それと、木材を再利用して環境問題に取り組んでいますというようなものがたくさんあると思いますが、あれも大きな誤解の一つだと思います。人工的に生成された科学物質ならまだしも、木材は朽ちて微生物に分解され土に戻り栄養に変わるのです。問題になるとすれば、ものを大事に扱わない行為だったり、現在はほとんどないと思いますが、木材を加工、製造する過程で有害となる物質が混入する事などだと思います。土に戻せないような有害なものは再利用しても、すぐに有害という分けではないかもしれませんが、少なからず人体にもいつか何らかの影響を及ぼすのではないでしょうか。しかし、現在の様に不況になり企業がこぞって安いものを開発、提供しようとしている姿勢にも問題があると思っています。安いものは大事にされず、少し何かあっただけですぐに捨てられ買い替えられ、もしくはクオリティーが低くすぐに壊れてしまうケースが多いからです。このことがゴミの増加、環境破壊につながり、ものを大事に使うという気持ちを希薄にさせているのではないでしょうか。

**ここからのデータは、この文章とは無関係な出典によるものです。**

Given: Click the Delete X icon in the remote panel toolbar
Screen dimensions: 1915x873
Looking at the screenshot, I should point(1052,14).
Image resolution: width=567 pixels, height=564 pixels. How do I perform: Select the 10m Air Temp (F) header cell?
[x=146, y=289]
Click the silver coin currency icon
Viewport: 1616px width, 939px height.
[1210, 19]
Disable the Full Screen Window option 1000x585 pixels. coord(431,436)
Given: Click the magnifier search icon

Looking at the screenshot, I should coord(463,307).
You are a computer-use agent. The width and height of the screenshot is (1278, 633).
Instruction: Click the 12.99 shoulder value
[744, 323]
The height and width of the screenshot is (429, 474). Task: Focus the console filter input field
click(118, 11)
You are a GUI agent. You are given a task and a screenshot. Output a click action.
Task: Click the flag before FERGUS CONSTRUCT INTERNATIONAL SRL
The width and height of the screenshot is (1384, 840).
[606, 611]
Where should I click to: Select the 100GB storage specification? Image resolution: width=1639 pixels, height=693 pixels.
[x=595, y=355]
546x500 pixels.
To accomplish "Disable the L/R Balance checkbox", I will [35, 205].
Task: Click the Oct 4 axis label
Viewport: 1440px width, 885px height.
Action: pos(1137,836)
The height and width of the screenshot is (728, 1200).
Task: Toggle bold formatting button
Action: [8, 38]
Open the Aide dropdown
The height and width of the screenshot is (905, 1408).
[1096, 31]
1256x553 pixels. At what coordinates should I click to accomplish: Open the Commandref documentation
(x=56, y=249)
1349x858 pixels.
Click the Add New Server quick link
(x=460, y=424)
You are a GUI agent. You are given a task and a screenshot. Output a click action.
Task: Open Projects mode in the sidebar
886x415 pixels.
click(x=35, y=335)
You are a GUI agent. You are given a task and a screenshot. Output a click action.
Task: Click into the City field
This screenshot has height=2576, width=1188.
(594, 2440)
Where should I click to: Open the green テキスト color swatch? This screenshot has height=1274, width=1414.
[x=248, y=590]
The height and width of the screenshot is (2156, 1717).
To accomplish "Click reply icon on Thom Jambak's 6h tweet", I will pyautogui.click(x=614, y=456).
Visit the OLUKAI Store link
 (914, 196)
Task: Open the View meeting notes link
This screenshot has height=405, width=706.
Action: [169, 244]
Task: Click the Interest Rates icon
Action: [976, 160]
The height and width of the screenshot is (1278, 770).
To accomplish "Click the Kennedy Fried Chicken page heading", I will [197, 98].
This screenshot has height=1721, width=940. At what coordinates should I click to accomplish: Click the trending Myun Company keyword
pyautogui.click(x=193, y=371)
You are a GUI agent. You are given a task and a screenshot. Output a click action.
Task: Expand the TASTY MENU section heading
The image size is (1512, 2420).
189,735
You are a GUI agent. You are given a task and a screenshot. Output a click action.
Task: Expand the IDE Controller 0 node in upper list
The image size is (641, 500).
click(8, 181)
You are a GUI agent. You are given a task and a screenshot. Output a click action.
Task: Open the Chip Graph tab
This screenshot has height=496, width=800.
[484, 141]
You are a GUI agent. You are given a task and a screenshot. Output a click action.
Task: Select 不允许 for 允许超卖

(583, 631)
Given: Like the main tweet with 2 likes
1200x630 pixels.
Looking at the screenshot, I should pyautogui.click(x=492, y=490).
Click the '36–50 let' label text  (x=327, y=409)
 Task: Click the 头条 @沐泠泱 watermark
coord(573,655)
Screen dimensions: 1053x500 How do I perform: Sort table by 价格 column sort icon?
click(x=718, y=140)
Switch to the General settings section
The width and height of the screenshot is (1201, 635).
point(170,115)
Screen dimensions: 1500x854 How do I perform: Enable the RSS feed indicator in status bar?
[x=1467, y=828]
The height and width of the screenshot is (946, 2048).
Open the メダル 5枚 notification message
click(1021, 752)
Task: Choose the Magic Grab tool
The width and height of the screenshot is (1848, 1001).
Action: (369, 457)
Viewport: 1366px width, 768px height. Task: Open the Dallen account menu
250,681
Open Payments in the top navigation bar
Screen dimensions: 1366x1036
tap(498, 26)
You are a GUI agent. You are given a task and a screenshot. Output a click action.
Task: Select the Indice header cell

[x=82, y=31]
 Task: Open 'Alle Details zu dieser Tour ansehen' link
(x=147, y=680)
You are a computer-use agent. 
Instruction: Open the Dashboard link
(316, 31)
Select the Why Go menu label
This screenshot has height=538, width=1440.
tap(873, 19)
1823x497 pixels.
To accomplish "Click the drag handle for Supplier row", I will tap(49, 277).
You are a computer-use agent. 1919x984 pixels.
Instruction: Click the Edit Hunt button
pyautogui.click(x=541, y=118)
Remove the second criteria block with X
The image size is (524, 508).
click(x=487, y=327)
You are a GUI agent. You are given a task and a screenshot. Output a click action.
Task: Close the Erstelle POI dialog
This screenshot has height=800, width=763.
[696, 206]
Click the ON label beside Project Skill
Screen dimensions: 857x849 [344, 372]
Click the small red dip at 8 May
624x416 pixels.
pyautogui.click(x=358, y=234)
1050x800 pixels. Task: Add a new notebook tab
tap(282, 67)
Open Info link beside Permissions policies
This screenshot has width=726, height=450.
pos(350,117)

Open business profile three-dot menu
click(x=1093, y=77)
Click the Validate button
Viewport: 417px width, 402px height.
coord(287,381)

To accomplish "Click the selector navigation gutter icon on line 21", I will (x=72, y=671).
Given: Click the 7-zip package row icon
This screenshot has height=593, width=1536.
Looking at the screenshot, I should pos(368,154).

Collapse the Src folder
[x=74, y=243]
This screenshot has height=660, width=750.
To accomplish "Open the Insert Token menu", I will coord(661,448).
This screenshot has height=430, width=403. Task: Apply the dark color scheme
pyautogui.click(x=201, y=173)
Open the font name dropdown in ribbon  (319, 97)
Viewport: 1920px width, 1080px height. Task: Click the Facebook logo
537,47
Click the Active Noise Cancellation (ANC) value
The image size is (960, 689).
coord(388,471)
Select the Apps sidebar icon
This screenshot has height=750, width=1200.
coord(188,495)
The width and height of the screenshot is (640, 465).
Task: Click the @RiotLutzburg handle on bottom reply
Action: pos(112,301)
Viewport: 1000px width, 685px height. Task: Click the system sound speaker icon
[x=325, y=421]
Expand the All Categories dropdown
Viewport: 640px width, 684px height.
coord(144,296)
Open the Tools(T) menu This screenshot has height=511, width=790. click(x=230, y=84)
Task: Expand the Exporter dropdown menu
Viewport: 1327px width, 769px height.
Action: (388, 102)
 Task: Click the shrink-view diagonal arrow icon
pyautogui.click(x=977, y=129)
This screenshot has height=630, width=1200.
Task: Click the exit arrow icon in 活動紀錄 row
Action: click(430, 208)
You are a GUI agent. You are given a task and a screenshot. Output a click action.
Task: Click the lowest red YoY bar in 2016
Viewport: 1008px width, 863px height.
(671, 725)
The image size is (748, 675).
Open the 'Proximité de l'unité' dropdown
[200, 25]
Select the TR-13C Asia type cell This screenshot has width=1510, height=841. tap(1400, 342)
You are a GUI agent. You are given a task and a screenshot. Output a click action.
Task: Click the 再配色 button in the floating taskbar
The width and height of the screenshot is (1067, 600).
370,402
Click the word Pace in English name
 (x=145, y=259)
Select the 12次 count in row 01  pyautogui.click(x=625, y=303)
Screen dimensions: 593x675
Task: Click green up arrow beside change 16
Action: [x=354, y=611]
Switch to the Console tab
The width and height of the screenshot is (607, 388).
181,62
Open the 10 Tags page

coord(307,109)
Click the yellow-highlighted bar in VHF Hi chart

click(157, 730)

長くなってしまいましたので最後に、現在活躍されているインテリアデザイナーの先輩方の時代は、まずインテリアデザインというものを世の中に認知してもらい、社会的な地位の向上、確立を量る世代であったと思いますが、次世代の僕たちは環境問題にも目を向け、デザイン、クリエイティブという立場の視点からどのように環境問題に関わるか、若しくはデザインに組込むかということを、僕たちの仕事が生産と破壊を繰り返す職業であることを自覚し、とくに考え実行していかなければいけないのではないかと思っています。